Cash nodded and, without a word, turned and stalked from the Cell.

“You hear that, Traitor?” Atlas grunted. “You’ll be out of pain soon, though if I know Dagger, you’ll be praying to meet your maker by the time he’s finished.”

I picked up another knife, testing its weight in my hand while my eyes flicked over Shot, deciding where to land it. Pulling my arm back once more, I tossed it and waited.

Shotgun’s reaction didn’t disappoint. He cried out as the blade landed just below his ribs on his left side.

“I love the symmetry,” Atlas crowed. “Matchin’ wounds on each side.”

Hendrix let out a chuckle from the chair he was lounging in.

“Was it worth it, Shot?” I called out. “Was it worth betrayin’ your family, and your brothers, just to sit around a table where you’d arrange who, when, and how to traffic women, little boys and girls, and babies? Is that something your dad would be proud of? I know how he died, but I also know a lotta thieves, and they’ve still got a moral compass. Would your aunt be proudof what you’ve done? Or would she look at you, shake her head, and ask herself where she went wrong?”
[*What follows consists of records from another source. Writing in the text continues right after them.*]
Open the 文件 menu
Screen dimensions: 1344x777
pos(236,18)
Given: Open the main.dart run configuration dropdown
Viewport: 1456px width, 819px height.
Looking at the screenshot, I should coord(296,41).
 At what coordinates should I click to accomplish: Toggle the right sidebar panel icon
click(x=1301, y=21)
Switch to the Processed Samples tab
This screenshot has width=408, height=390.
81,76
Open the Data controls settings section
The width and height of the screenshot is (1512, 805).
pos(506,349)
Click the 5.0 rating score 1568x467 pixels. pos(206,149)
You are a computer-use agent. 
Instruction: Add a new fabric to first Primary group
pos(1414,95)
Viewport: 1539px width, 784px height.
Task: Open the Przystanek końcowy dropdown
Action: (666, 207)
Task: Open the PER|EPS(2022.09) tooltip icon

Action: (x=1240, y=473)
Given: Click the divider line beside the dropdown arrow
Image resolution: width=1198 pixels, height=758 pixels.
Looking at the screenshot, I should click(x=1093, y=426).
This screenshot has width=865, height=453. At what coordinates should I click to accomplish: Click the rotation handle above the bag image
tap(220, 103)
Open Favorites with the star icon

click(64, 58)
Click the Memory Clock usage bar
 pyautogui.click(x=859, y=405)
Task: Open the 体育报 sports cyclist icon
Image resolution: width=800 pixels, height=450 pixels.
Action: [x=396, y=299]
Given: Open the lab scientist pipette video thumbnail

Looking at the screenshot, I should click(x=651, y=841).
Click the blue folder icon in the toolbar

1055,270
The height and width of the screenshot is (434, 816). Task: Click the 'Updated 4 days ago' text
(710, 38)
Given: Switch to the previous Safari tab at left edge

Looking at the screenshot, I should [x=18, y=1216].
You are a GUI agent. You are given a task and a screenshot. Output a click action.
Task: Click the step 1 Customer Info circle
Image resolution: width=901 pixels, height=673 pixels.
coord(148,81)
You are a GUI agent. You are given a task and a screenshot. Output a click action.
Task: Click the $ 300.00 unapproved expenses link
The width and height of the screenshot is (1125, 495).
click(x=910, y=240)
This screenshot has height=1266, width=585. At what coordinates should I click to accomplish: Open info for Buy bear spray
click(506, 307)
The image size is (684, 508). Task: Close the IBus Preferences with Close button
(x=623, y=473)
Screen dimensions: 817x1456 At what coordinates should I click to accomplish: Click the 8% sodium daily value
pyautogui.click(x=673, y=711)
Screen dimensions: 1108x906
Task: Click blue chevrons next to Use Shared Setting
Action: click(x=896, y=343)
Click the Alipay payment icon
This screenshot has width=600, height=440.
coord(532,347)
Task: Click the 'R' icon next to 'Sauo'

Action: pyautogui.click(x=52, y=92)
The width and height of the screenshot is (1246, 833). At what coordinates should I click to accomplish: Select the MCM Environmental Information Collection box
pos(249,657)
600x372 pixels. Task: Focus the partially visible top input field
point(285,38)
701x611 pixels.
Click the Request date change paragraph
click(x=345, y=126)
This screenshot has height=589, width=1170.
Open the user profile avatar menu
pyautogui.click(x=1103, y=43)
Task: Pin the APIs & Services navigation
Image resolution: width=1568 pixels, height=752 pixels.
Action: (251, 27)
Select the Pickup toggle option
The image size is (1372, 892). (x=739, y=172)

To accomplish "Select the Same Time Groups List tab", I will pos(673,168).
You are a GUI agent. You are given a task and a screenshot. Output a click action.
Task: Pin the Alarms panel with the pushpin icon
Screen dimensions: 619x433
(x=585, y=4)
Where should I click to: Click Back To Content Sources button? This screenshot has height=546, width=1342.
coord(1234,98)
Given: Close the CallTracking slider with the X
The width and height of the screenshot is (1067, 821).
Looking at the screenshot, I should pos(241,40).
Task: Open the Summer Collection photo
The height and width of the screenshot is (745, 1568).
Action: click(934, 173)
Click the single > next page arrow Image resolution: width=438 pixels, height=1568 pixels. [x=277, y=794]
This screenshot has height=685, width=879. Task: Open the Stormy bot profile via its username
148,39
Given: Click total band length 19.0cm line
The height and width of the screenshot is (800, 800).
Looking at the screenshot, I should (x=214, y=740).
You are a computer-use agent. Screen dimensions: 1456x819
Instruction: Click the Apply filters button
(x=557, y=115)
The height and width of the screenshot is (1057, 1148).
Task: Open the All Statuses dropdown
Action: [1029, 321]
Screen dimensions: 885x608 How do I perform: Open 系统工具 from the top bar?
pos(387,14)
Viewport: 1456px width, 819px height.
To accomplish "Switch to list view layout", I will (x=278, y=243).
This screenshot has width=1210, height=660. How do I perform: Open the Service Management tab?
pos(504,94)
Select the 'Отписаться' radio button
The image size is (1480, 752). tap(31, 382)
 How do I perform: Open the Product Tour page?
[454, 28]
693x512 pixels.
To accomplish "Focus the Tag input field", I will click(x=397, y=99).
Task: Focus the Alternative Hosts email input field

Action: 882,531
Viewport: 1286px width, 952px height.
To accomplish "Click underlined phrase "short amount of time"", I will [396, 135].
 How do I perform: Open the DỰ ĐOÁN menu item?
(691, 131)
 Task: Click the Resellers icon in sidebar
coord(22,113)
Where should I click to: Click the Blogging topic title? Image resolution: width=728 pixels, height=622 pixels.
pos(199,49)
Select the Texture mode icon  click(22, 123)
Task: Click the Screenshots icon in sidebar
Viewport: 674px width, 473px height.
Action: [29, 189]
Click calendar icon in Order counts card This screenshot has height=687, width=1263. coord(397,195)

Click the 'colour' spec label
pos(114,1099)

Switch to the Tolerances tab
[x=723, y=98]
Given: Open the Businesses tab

I took another knife in my hand and threw it without even aiming. Something inside me just wanted to cause him pain, like he’d done to me. I may not have been hanging from a meat hook with knives stabbing into my skin, but the pain I felt was just as bad as his.

He was my brother, a man I trusted, and he’d shredded me.

The door opened, and my heart jumped into my throat.

My head swiveled to study Fender as he stumbled into the room, a broken man.

He walked toward Shotgun, seemingly in a daze, his eyes roaming over the man who’d killed the woman he loved.

He scraped out one word. “Why?”

Shot’s pain-filled eyes went to the man who called him brother, and he whispered, “I’m sorry.”

Without a word, Fender reached inside his cut, pulled out his Sig P365, pointed it at Shotgun’s head, and fired.

I jumped in surprise, my ears ringing from the booming explosion.

Fender’s arm dropped, and he stood there, staring at Shot. “I’m leaving tomorrow to get the kids, Prez,” he rasped.

“Okay, brother,” I said, my tone strangled.